Advanced age, non-Caucasian race, and low preoperative hematocrit and albumin levels predict adverse outcomes following surgery for benign prostatic hyperplasia (BPH), according to a study.
In a study of 7,359 men who underwent BPH surgery, each 1 year increment in patient age was independently associated with a significant 3% increased risk of complications, a significant 10% increased risk of perioperative mortality, and a 1% increased likelihood of a prolonged (2 days or more) length of stay (pLOS), researchers reported online ahead of print in the Journal of Endourology. Non-Caucasian race was independently associated with a significant 55% increased risk of complications compared with Caucasian race.
“In patients with these attributes, conservative treatment might be a reasonable alternative,” the authors concluded.
A preoperative albumin level greater than 3.5 g/dL was associated with a significant 59% decreased risk of complications and 87% decreased risk of perioperative mortality compared with a preoperative level below 2.5 g/dL. Compared with a preoperative hematocrit below 30%, a preoperative hematocrit of 30%-45% and above 45% was associated with a significant 70% and 71% decreased likelihood of pLOS, respectively. A preoperative hematocrit of 30%-45% was associated with a significant 91% decreased likelihood of a needing a blood transfusion and a significant 79% decreased risk of perioperative mortality.
The investigators noted that prior studies have shown that low hematocrit is associated with chronic inflammatory disease states and infectious processes and has also been shown to increase mortality in patients undergoing hemodialysis. “Therefore, it is possible that patients with BPH and low hematocrit have a combination of chronic prostatic inflammation and lower hemoglobin, which may place them at risk of perioperative mortality,” they wrote.
They concluded that “preoperative hematocrit and albumin levels represent reliable serum markers for prediction of adverse outcomes, suggesting that these markers should be evaluated before BPH surgery.”
Using data from the American College of Surgeons National Surgical-Quality Improvement Program database, Naeem Bhojani, MD, and Giorgio Gandaglia, MD, of the Centre Hospitalier de l’Université de Montreal, and collaborators examined the morbidity and mortality after BPH surgery evaluated outcomes after transurethral resection of the prostate (TURP), laser vaporization of the prostate (LVP), and laser enucleation of the prostate (LEP).
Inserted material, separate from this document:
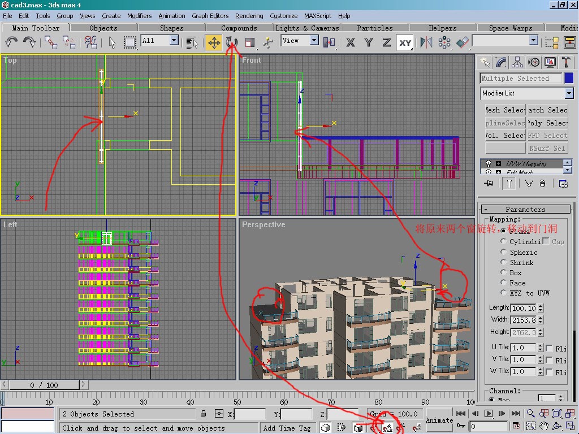Open the Hierarchy command panel tab
The width and height of the screenshot is (579, 434).
coord(517,62)
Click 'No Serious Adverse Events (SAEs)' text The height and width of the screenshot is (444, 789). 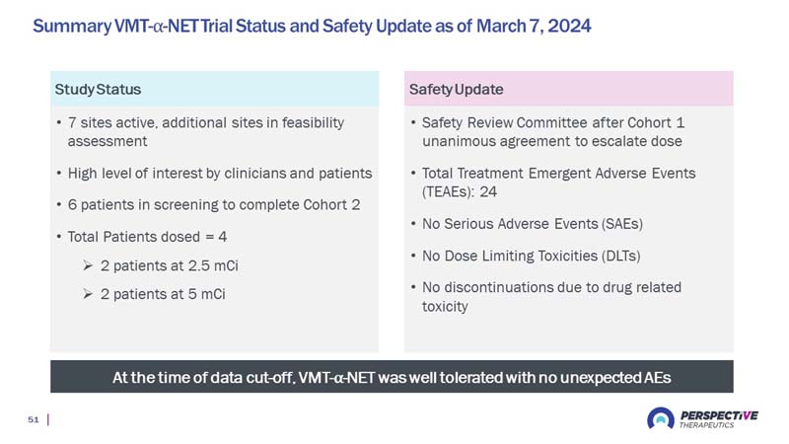(x=533, y=224)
The study population included 4,794, 2,439, and 126 men who underwent TURP, LVP, and LEP, respectively.
The researchers found no significant difference in overall complication rates or perioperative mortality among the three surgical groups. The overall complication rates associated with TURP, LVP, and LEP were 6.5%, 6.4%, and 3.2%, respectively.
Compared with TURP, LVP and LEP were associated with a significant 88% and 65% decreased likelihood of a pLOS, respectively. Patients in the TURP and LEP groups did not differ significantly in the likelihood of requiring re-intervention and blood transfusions, but LVP patients had a significant 37% and 79% decreased risk of re-intervention and blood transfusion compared with the TURP group.